“Es necesario custodiar la verdad de la mujer para volver a humanizar el mundo”

Mª José Luciáñez

La esencia de la feminidad, del ser mujer es el análisis que ha planteado Mª José Luciáñez, doctora en Biología y profesora titular en la facultad de Ciencias de la UAM, en su conferencia “La verdad de la mujer”, impartida en el 61º Encuentro de Universitarios Católicos: ¿Reinventar lo humano? IV, celebrado hoy por la UCAV y la Asociación EUC

En la conferencia que lleva por título “La verdad de la mujer” se hace un análisis sobre la esencia de la feminidad, del ser mujer. El estudio se realiza a la luz de la Revelación bíblica y cristiana, como punto de partida.

 

La mujer, Eva, que se constituye en la ayuda necesaria en el obrar y en el ser en los primeros versículos del Génesis, se va transformando en la mujer que contiene en su esencia tres peculiaridades: una dimensión esponsal, maternal y virginal, en cada mujer, sea cual sea su vocación. La mujer viviendo este itinerario de valores que la constituyen, se transforma en el ser que ve al hombre, porque lo ve con el corazón; se convierte en “aquella en quien el orden del amor en el mundo creado de las personas halla un terreno para su primera raíz”. Por ello, la mujer es fuerte, y esta fuerza moral, su fuerza espiritual se unen a la conciencia de que Dios le ha confiado de un modo especial al hombre, es decir al ser humano. Y esto no solo en su estructura biológica, al ser la sede de los primeros momentos de toda vida humana, sino sobre todo por su estructura ontológica.

 

Para Luciáñez, éste es el “genio femenino”, esta es la verdad de ser mujer, una verdad que hay que custodiar para volver a humanizar el mundo.
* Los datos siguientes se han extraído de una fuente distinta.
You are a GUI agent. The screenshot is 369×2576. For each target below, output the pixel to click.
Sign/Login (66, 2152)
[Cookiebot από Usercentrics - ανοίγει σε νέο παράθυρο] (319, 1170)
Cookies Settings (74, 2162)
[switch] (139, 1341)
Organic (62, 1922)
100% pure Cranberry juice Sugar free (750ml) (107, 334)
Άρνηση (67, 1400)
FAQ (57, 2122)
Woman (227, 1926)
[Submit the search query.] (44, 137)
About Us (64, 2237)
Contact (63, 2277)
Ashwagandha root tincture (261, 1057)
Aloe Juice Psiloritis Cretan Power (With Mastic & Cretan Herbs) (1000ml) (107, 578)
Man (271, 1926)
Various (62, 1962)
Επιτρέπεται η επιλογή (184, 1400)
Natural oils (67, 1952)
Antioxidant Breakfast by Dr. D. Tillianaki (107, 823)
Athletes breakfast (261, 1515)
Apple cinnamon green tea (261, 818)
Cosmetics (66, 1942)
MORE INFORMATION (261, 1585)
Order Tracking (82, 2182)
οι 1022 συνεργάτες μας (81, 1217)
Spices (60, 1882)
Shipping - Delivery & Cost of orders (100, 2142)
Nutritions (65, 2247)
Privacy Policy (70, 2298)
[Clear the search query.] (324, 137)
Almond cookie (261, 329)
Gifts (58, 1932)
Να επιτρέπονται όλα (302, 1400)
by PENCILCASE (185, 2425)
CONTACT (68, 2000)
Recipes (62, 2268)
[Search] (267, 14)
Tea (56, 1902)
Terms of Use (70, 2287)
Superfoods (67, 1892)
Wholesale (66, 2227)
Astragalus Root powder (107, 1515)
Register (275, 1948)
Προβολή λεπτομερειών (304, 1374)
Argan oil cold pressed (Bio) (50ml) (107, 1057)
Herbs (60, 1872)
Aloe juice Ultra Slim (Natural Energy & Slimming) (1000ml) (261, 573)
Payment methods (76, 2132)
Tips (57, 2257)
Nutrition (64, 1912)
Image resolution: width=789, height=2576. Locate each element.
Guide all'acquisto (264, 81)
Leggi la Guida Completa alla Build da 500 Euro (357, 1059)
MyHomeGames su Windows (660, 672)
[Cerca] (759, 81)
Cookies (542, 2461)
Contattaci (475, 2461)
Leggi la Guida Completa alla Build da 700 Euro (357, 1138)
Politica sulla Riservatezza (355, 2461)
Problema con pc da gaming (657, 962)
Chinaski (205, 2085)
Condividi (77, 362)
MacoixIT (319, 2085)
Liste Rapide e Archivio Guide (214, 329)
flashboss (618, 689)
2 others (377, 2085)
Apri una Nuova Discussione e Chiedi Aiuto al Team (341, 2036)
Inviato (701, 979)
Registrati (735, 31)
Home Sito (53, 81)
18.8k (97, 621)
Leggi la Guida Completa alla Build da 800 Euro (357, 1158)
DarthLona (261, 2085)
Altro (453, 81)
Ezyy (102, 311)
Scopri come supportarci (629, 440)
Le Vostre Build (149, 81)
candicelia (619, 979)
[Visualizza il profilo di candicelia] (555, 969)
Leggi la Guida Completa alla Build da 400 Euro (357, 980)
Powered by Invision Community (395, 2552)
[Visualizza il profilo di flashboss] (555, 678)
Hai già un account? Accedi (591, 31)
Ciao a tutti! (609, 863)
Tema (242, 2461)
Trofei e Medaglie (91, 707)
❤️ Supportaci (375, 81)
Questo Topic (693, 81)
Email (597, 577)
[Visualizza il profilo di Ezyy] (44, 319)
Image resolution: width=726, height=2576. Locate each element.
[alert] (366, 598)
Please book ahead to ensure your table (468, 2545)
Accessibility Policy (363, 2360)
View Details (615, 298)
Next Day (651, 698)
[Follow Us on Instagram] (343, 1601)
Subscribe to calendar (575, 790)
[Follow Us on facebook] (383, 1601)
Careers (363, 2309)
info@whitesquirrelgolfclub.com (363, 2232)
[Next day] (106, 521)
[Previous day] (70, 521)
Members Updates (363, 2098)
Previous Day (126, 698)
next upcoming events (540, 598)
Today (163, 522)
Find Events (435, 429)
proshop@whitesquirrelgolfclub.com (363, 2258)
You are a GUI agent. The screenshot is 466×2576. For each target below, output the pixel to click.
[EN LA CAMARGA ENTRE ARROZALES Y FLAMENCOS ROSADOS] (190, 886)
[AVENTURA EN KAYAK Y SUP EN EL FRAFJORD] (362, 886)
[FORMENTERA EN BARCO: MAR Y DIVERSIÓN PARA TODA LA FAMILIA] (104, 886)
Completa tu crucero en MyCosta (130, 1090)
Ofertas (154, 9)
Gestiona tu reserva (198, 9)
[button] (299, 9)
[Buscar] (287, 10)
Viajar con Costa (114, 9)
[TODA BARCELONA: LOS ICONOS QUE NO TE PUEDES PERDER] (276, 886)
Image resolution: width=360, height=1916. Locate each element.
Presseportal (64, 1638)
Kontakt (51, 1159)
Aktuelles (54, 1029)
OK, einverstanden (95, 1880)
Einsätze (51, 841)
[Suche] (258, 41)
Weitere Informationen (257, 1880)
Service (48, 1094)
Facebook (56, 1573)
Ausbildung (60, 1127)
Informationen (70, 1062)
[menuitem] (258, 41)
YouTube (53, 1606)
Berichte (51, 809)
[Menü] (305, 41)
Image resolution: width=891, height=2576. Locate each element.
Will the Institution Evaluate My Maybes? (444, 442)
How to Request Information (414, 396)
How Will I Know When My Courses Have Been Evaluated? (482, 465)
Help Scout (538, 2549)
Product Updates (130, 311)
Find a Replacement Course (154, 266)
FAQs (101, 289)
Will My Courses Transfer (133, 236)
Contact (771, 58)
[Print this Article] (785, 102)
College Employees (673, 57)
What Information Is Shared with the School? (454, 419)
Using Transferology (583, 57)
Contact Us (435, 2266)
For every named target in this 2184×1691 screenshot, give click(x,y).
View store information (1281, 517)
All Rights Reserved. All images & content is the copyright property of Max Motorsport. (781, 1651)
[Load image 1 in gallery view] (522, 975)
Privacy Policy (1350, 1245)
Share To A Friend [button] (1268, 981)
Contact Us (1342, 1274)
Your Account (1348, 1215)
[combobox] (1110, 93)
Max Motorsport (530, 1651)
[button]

Por eso, el Papa señala que “el momento presente espera la manifestación de aquel genio de la mujer, que asegure en toda circunstancia la sensibilidad por el hombre, por el hecho de que es ser humano”, una sensibilidad que poco a poco en nuestra época se va perdiendo.

 

La Doctora en Biología es consciente de que en estos últimos tiempos se ha reflexionado mucho acerca de la dignidad de la mujer, sus derechos y deberes en los diversos sectores de la sociedad, en la familia, en el trabajo, etc. Se han delineado en distintos momentos nuevas tendencias para afrontar la cuestión femenina, que han considerado o bien la condición de subordinación de la mujer a fin de suscitar una actitud de contestación o, por otro lado y como consecuencia, para evitar la supremacía de uno u otro sexo, se tiende a cancelar las diferencias, consideradas como simple efecto de un condicionamiento histórico-cultural.

 

Estas tendencias se sustentan en una antropología inadecuada, que busca finalmente liberar a la persona humana de sus condicionamientos biológicos. Respecto a la mujer favorece perspectivas igualitarias que la liberan de todo determinismo biológico, y conducen a una verdadera crisis en la persona humana, que se continúa en la destrucción de la familia, el pansexualismo de la cultura actual, y la insatisfacción e infelicidad del hombre.

 

En esta situación, el Papa Juan Pablo II ya desde el año 1988 en su carta apostólica Mulieris dignitatem, da gracias a Dios por su designio sobre la vocación y misión de la mujer en el mundo. ¿Qué singulariza a la mujer? ¿Cuál es su misión en el mundo? No siendo esto suficiente, en 1995 escribe una carta a las mujeres en la que da las gracias a cada mujer por su vida y su papel en la sociedad civil, religiosa, a las madres de familia, consagradas, trabajadoras, esposas, etc.